Elsworth P. Twaddleworth of Pittsville decided to buy a farm as an investment. Land prices were going up fast because the demand for ethanol was driving up corn prices.

As Executive Vice President of the Pittsville Bank and Trust Company, Elsworth foresaw little difficulty in getting a farm loan for $500,000 or so. On a bright, sunny morning, he entered the bank, whistling cheerily.

Immediately he got a chill. While it was sunny outside, the bank seemed dark, gloomy and forbidding inside. Another bad sign: the Bank President's door was closed. He asked the secretary for an appointment, telling her about his investment opportunity. "Lotsa luck," she mumbled.

Finally he got in to see his boss at noon.

He made his pitch, citing the great opportunity and his impeccable credit record.

The Bank President, looking harried and worried, said, "No sale."

Elsworth was shocked. What had just happened to him?

It seems that the subprime debacle has panicked the bankers. Nobody really knows how bad the situation really is.

Does anybody really understand derivatives if experts like Bear Stearns are losing their shirts? Are the rumors true about the bond rating agencies? Have they collaborated with the issuers of mortgage-backed securities to inflate their values and deflate their risks? Is stock market volatility leading to panic? And what will happen to the economy if everybody's worst nightmare occurs: everybody wanting to sell and nobody wanting to buy? What if the panic spreads from Wall Street to Main Street and there are runs on the banks?

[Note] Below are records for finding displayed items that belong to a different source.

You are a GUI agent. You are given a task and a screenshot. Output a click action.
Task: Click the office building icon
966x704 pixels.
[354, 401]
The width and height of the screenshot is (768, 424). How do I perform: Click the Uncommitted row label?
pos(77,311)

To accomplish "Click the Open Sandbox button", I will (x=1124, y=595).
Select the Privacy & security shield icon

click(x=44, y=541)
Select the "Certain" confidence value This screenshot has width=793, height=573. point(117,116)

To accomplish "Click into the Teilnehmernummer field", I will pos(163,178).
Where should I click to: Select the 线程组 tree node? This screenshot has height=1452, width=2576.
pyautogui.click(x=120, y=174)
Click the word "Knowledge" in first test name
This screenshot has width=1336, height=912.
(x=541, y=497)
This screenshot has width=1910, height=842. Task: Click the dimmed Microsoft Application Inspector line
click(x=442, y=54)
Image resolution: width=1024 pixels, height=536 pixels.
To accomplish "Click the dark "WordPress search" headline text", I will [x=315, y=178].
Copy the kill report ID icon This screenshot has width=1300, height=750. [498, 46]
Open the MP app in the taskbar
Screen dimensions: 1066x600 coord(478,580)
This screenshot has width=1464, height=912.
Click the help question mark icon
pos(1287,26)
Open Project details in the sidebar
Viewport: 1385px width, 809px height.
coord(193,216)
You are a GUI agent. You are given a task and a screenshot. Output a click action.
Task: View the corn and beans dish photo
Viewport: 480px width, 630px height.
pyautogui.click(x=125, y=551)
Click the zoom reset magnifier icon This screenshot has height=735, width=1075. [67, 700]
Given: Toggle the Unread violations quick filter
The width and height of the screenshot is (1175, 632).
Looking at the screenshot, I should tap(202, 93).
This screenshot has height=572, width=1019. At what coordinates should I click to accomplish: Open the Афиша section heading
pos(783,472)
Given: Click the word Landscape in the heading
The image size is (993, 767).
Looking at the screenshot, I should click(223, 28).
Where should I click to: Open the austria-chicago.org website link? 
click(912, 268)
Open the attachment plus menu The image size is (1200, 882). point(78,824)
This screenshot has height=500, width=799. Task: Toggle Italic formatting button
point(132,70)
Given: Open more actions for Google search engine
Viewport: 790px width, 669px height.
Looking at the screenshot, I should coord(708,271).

Ben Bernanke, Chairman of the Federal Reserve, did not inject capital into the system to bail out the stockbrokers and speculators. He did not cut the discount rate a whopping half percent to save the hedge fund operators. No, Bernanke is far too worried about inflation to take these actions, which are certain to raise the risk of inflation.

No, he acted because panic had reached the bankers. And the entire banking industry had seized up. Bankers, who in normal circumstances routinely loan money among themselves, stopped lending to other banks. Fearing they could not obtain loans from other banks, bankers began to hoard money. Lending was sharply curtailed. Every banker in American wanted to cushion his reserves against a possible run on deposits.

Why was Bernanke concerned about the banks seizing up?

If the banks stopped lending, the economy itself could seize up. And that would lead to a major financial disaster in the U.S. and around the world, especially in Europe.

Ellsworth won't get his farm loan because his boss is worried about two things: a run on his deposits and the absence of loans from his previously friendly bank sources.

And if Ellsworth can't get a loan, how do you think you would fare if you approached a bank about a mortgage or car loan? And what would happen if you woke up one morning to find that your credit cards had been cancelled?

You can imagine what would happen to the American economy, which runs on consumer purchasing power and debt.